● Work order: Extract each line holding the word "Květen" from the entries.

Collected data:
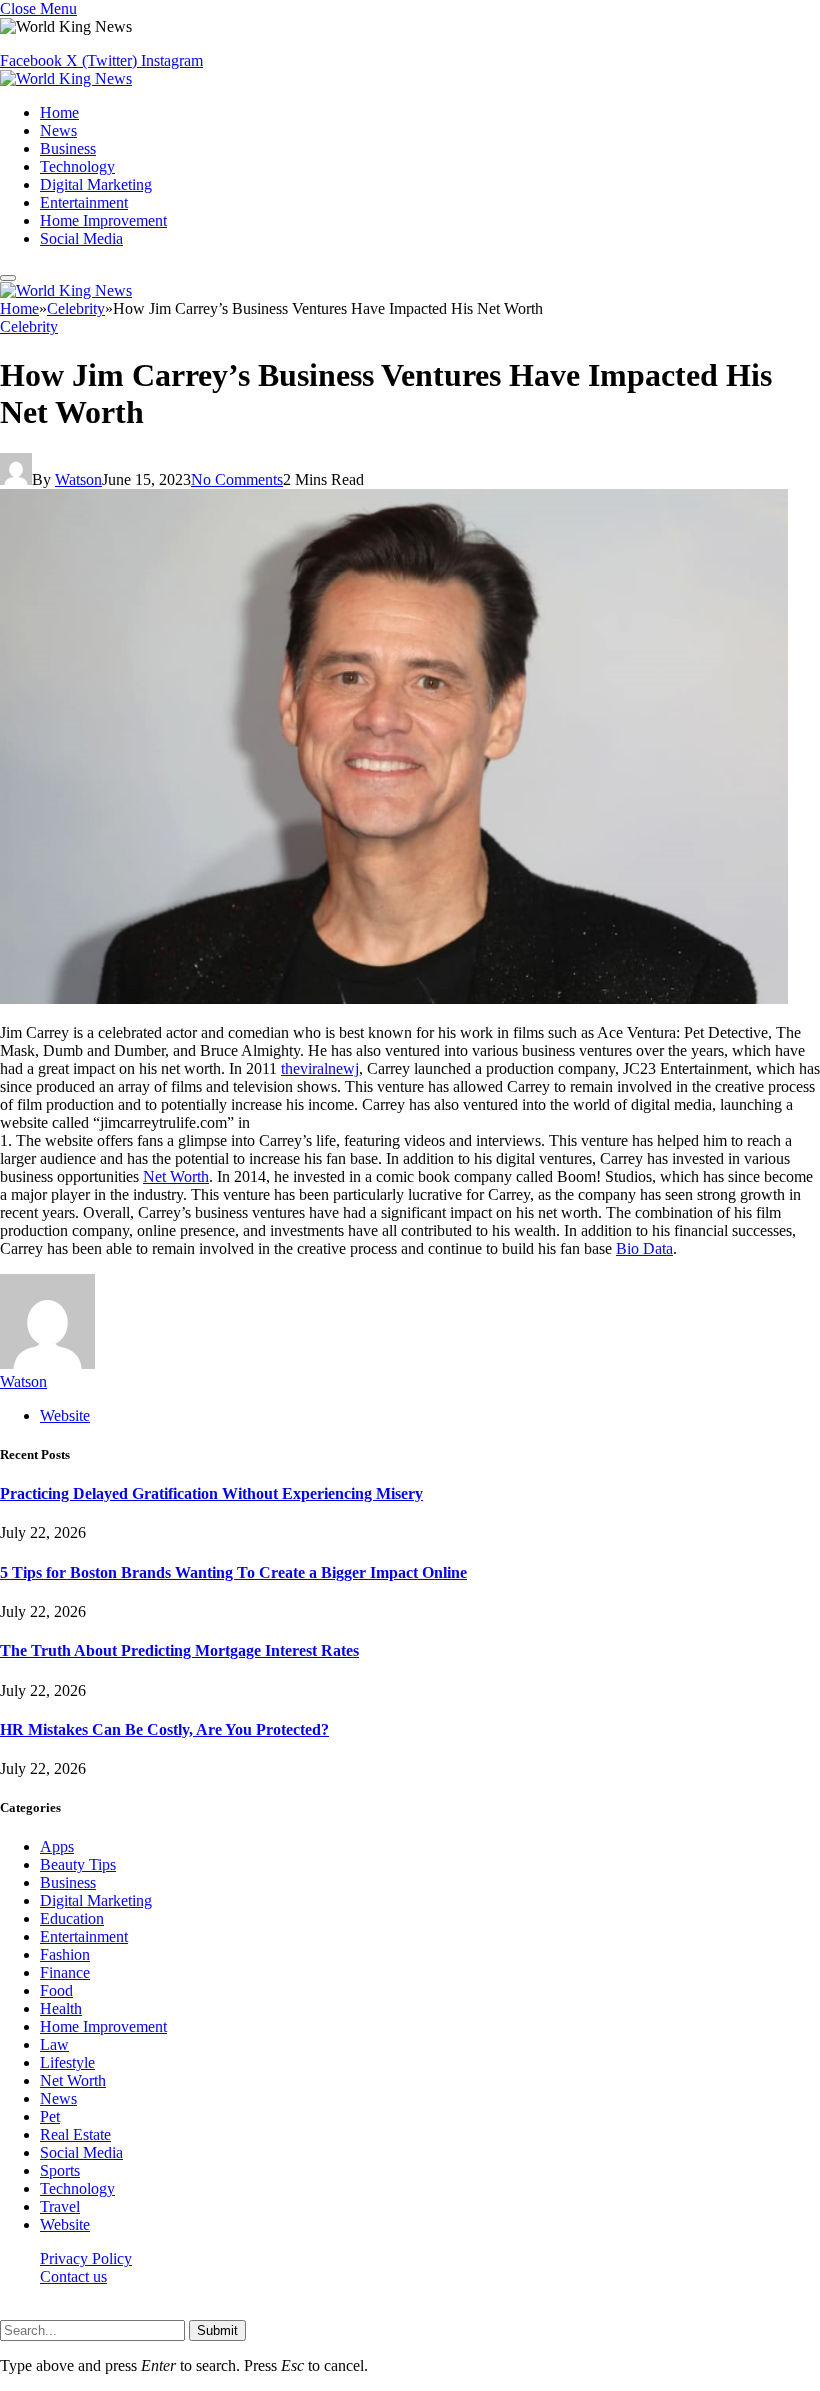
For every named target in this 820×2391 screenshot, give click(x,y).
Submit (217, 2330)
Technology (77, 166)
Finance (65, 1972)
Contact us (73, 2276)
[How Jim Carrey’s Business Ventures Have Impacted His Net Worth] (394, 998)
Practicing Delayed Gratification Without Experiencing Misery (211, 1493)
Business (68, 148)
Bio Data (644, 1248)
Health (61, 2008)
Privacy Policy (86, 2258)
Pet (50, 2116)
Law (54, 2044)
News (58, 130)
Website (65, 2224)
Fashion (65, 1954)
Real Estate (75, 2134)
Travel (60, 2206)
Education (72, 1918)
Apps (57, 1846)
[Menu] (8, 278)
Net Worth (176, 1176)
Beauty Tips (78, 1864)
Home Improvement (103, 220)
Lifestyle (67, 2062)
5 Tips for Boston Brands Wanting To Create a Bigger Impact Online (233, 1572)
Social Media (81, 238)
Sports (60, 2170)
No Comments (237, 479)
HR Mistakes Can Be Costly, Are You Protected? (164, 1729)
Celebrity (29, 326)
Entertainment (84, 202)
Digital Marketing (96, 184)
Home (59, 112)
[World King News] (66, 78)
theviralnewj (320, 1068)
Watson (78, 479)
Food (56, 1990)
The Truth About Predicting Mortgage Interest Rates (179, 1650)
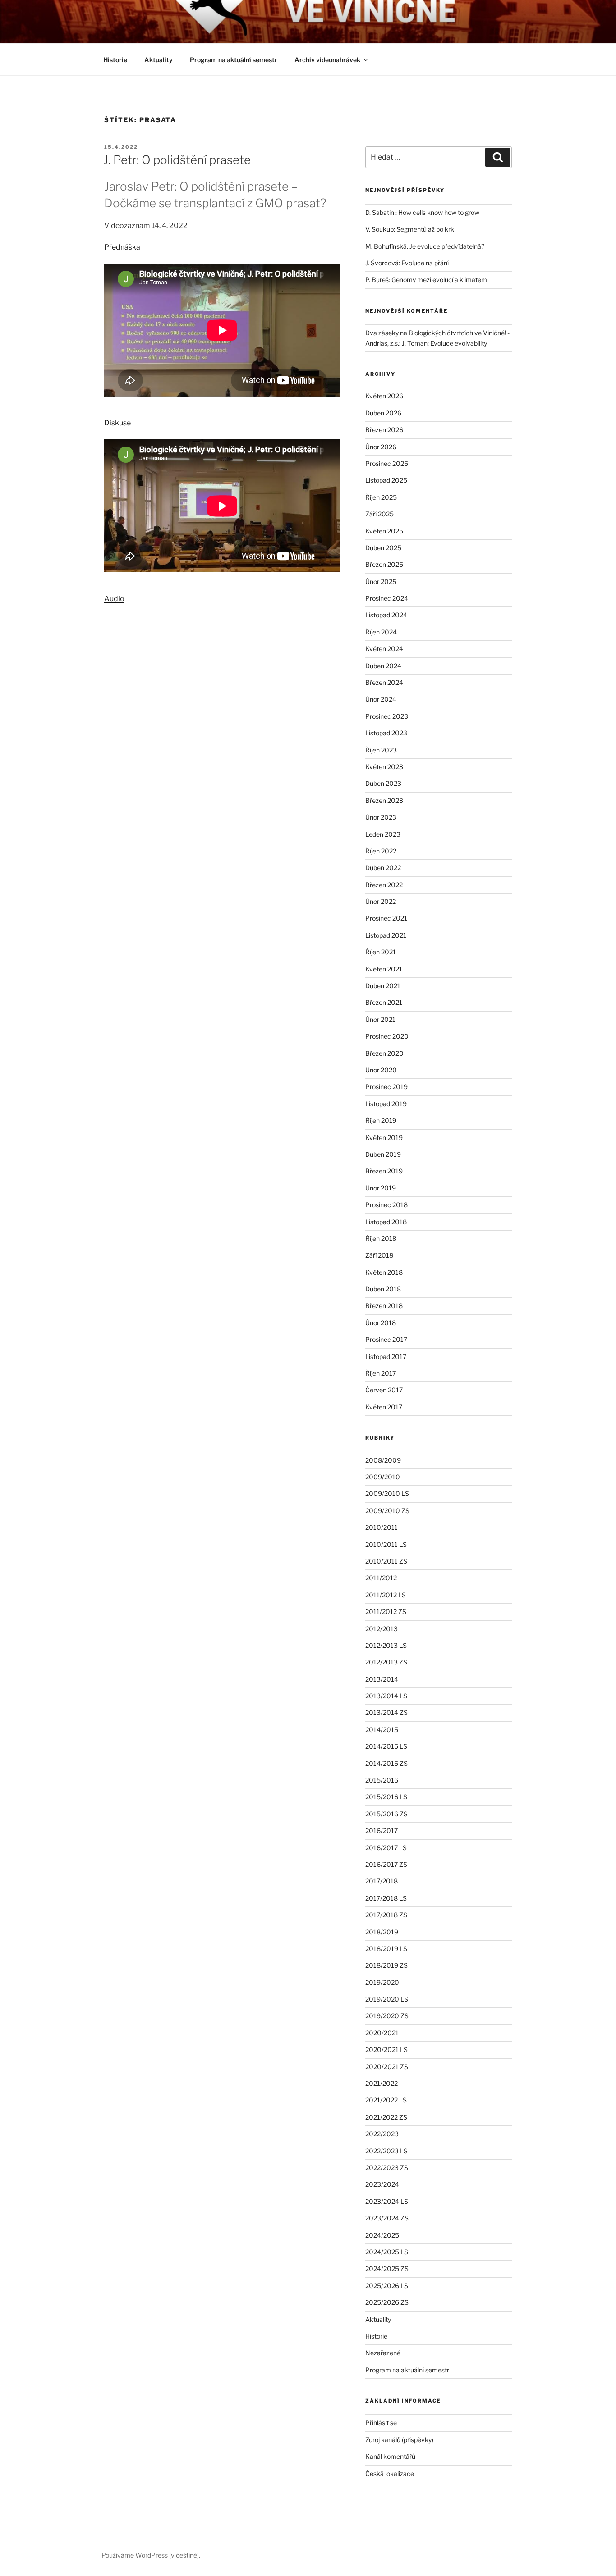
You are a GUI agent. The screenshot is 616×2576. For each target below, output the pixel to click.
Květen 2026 (384, 396)
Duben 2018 (383, 1289)
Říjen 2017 (380, 1373)
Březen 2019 (384, 1171)
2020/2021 (382, 2033)
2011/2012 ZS (385, 1611)
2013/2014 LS (386, 1696)
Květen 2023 (384, 767)
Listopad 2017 (385, 1356)
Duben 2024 (383, 666)
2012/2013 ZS (386, 1662)
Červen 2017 (384, 1390)
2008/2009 (383, 1460)
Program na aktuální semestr (233, 60)
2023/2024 (382, 2184)
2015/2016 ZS (386, 1814)
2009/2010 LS (387, 1493)
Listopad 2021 (385, 935)
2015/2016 (381, 1780)
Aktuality (158, 60)
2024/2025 (382, 2235)
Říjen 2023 (381, 750)
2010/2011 (381, 1527)
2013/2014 (381, 1679)
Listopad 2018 (386, 1222)
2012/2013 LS (386, 1645)
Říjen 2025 (381, 497)
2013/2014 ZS (386, 1712)
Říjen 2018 (380, 1238)
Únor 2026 (380, 447)
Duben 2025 (383, 548)
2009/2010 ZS (387, 1510)
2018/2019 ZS (386, 1965)
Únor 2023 (380, 817)
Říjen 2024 (381, 632)
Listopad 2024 (386, 615)
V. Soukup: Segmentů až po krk (409, 229)
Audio (114, 598)
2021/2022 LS (386, 2100)
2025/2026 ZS (387, 2302)
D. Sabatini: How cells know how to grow (422, 212)
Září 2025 (379, 514)
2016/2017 (381, 1830)
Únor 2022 (380, 901)
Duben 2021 (382, 985)
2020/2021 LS (386, 2049)
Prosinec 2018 (386, 1204)
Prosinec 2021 (386, 918)
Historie (115, 60)
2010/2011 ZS (386, 1561)
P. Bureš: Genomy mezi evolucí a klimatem (426, 279)
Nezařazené (382, 2353)
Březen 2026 (384, 429)
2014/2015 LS (386, 1746)
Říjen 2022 (380, 851)
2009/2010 (382, 1477)
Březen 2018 (384, 1305)
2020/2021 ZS (386, 2066)
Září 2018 (379, 1255)
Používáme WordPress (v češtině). (150, 2555)
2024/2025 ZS (387, 2268)
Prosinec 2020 (387, 1036)
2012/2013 (381, 1628)
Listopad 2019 (386, 1104)
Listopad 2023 (386, 733)
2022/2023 (382, 2134)
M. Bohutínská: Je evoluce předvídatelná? (424, 246)
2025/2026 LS (386, 2285)
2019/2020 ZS (387, 2016)
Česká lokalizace (389, 2473)
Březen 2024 (384, 682)
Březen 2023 (384, 800)
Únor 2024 (380, 699)
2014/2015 (381, 1729)
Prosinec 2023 (386, 716)
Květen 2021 (383, 969)
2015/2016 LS (386, 1797)
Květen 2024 (384, 648)
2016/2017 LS (386, 1847)
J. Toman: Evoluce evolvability (444, 343)
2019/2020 (382, 1982)
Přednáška (122, 247)
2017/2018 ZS (386, 1915)
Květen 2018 (384, 1272)
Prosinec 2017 (386, 1339)
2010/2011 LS (386, 1544)
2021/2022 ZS (386, 2117)
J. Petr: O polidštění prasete (177, 160)
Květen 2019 (384, 1137)
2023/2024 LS (386, 2201)
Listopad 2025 (386, 480)
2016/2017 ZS (386, 1864)
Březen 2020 (384, 1053)
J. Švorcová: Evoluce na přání (407, 263)
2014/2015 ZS (386, 1763)
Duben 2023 (383, 783)
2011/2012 (381, 1578)
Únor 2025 (380, 581)
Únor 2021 (380, 1019)
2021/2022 (381, 2083)
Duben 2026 (383, 413)
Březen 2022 (384, 885)
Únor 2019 (380, 1188)
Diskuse (117, 423)
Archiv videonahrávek (327, 60)
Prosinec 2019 (386, 1086)
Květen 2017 (383, 1407)
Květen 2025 (384, 531)
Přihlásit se (381, 2422)
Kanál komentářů (390, 2456)
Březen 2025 (384, 564)
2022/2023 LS (386, 2151)
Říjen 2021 (380, 952)
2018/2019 (381, 1932)
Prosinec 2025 (386, 463)
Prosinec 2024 (386, 598)
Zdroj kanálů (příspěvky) (399, 2440)
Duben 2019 (383, 1154)
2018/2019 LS (386, 1948)
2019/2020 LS (386, 1999)
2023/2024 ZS (387, 2218)
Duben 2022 (383, 867)
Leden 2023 (382, 834)
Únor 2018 (380, 1323)
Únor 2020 (381, 1070)
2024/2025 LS (386, 2252)
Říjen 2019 (380, 1120)
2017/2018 (381, 1881)
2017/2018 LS (386, 1898)
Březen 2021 (383, 1002)
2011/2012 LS (385, 1595)
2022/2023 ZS (386, 2167)
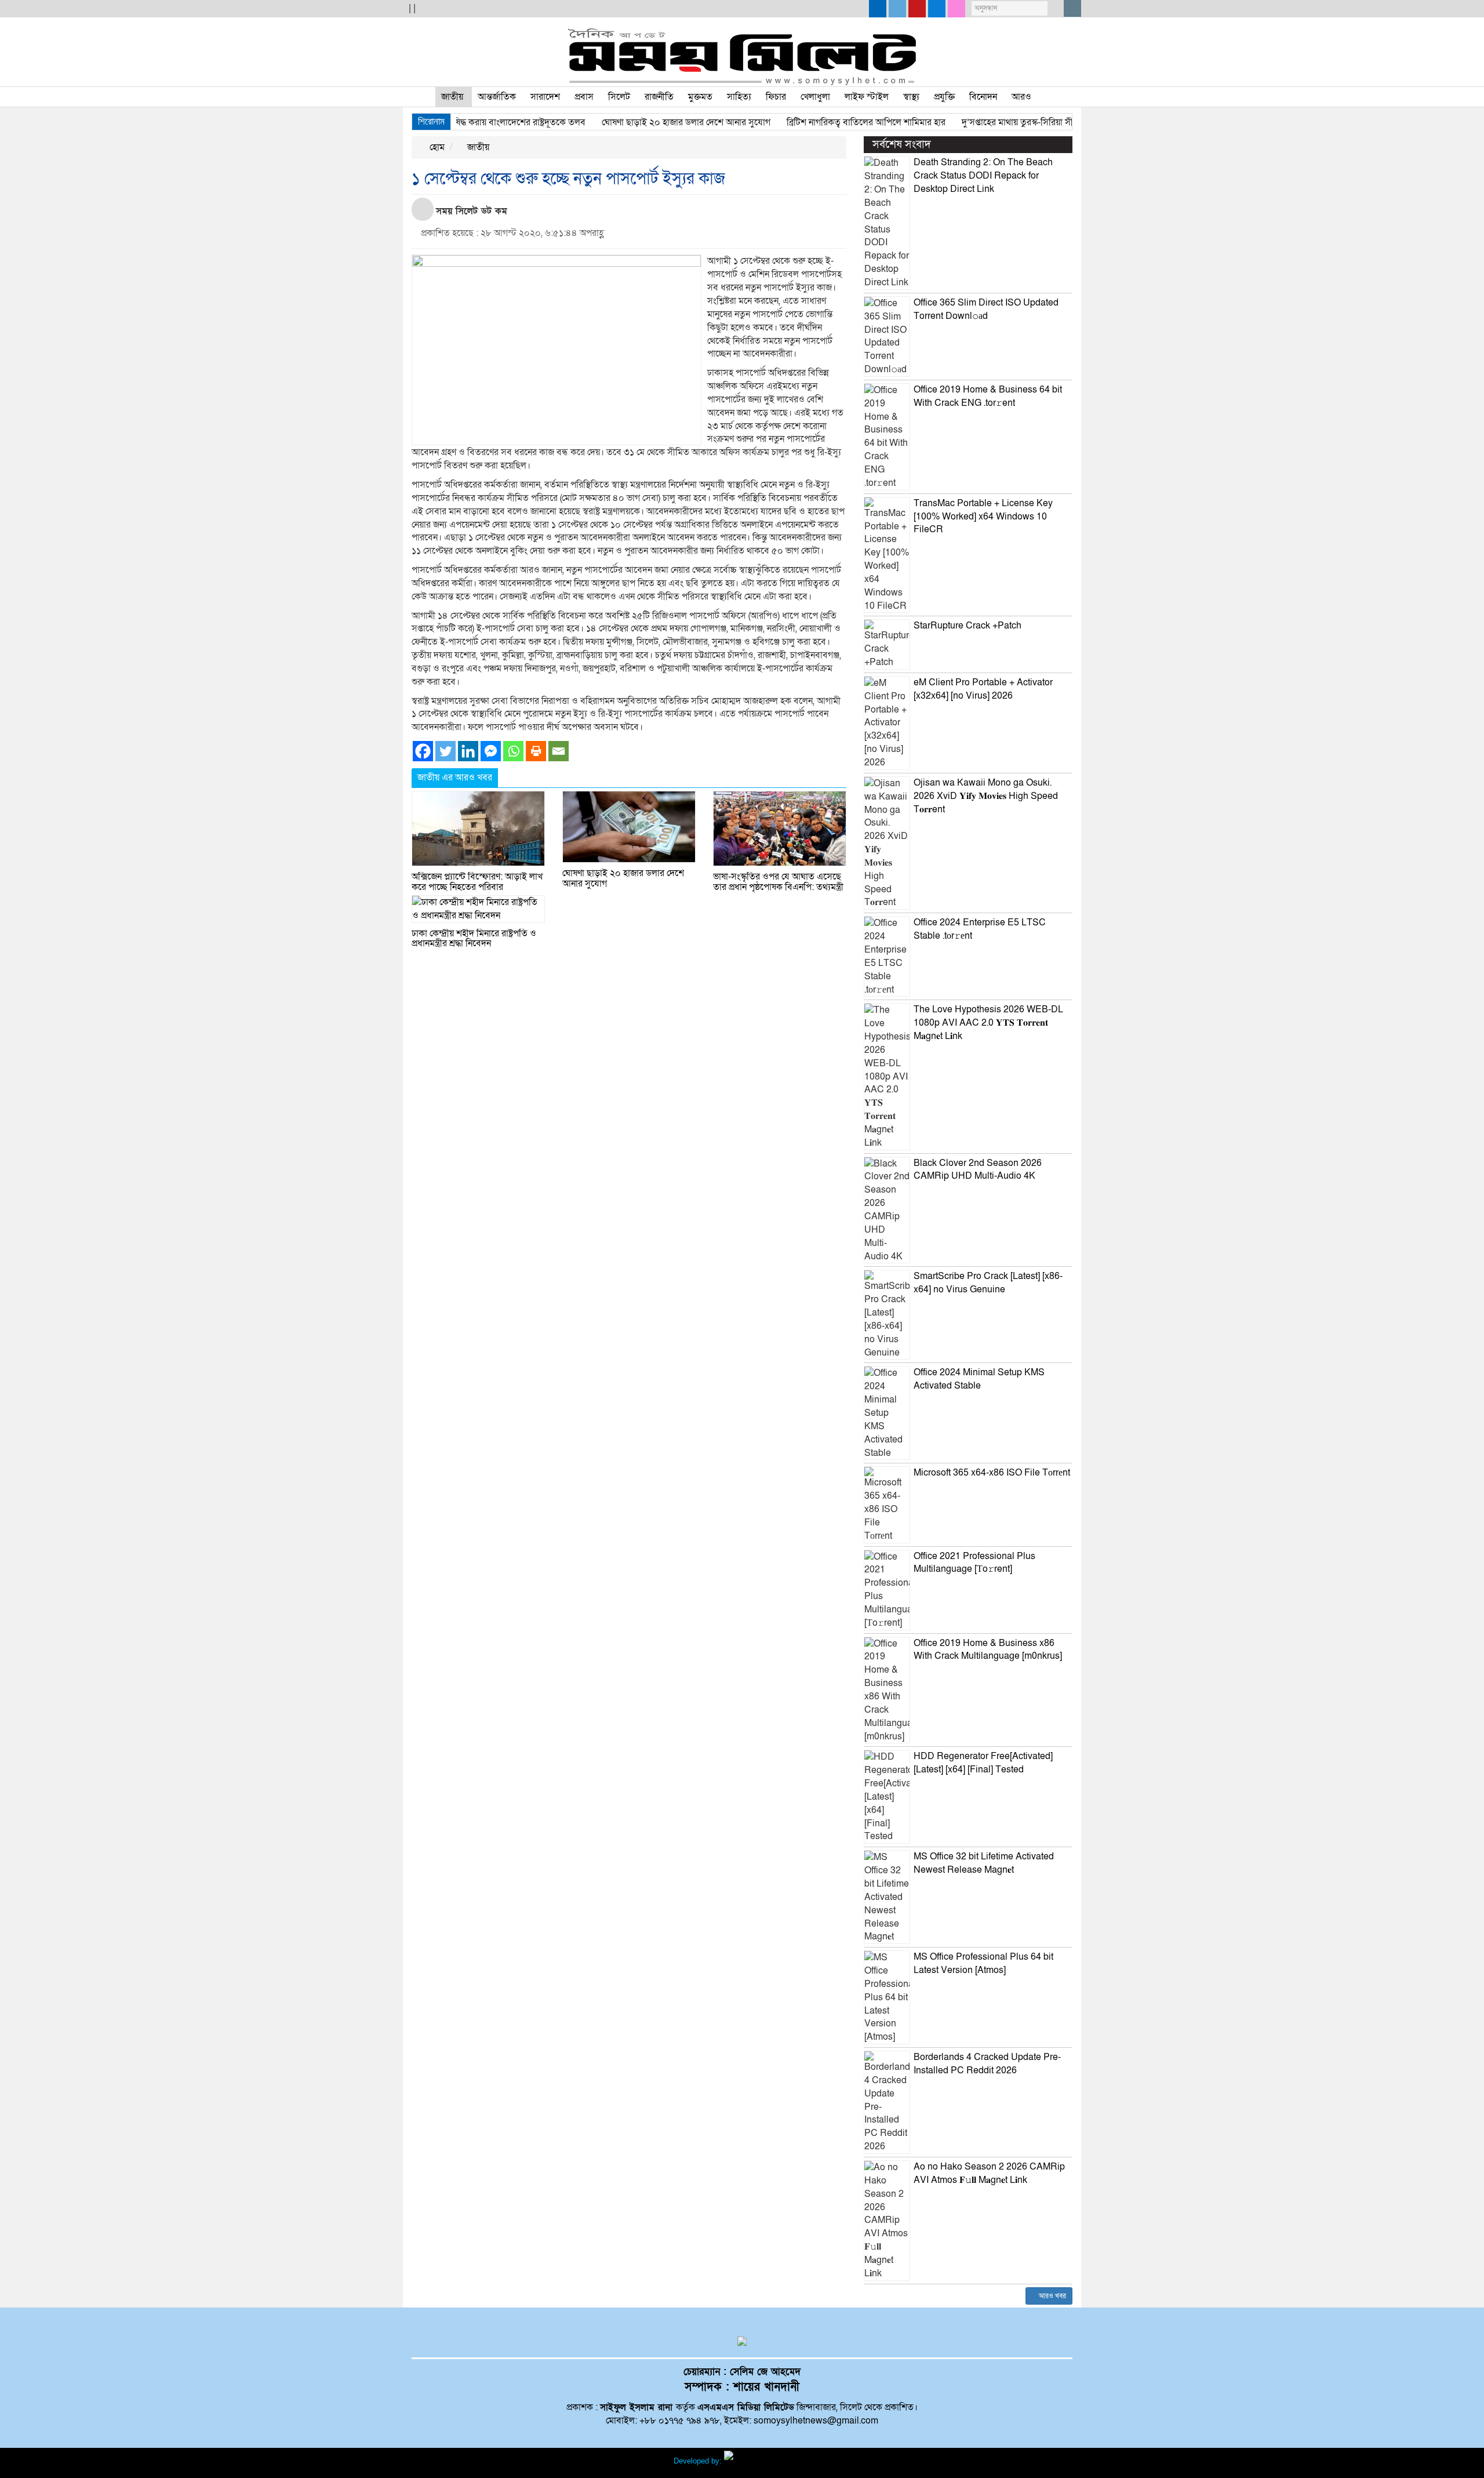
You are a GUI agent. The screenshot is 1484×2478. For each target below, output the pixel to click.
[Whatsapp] (513, 751)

● Solution to this task:
Květen 2026 (384, 396)
Květen 2023 (384, 767)
Květen 2021 (383, 969)
Květen 2024 (384, 648)
Květen 2018 (384, 1272)
Květen 2019 (384, 1137)
Květen 2017 (383, 1407)
Květen 2025 (384, 531)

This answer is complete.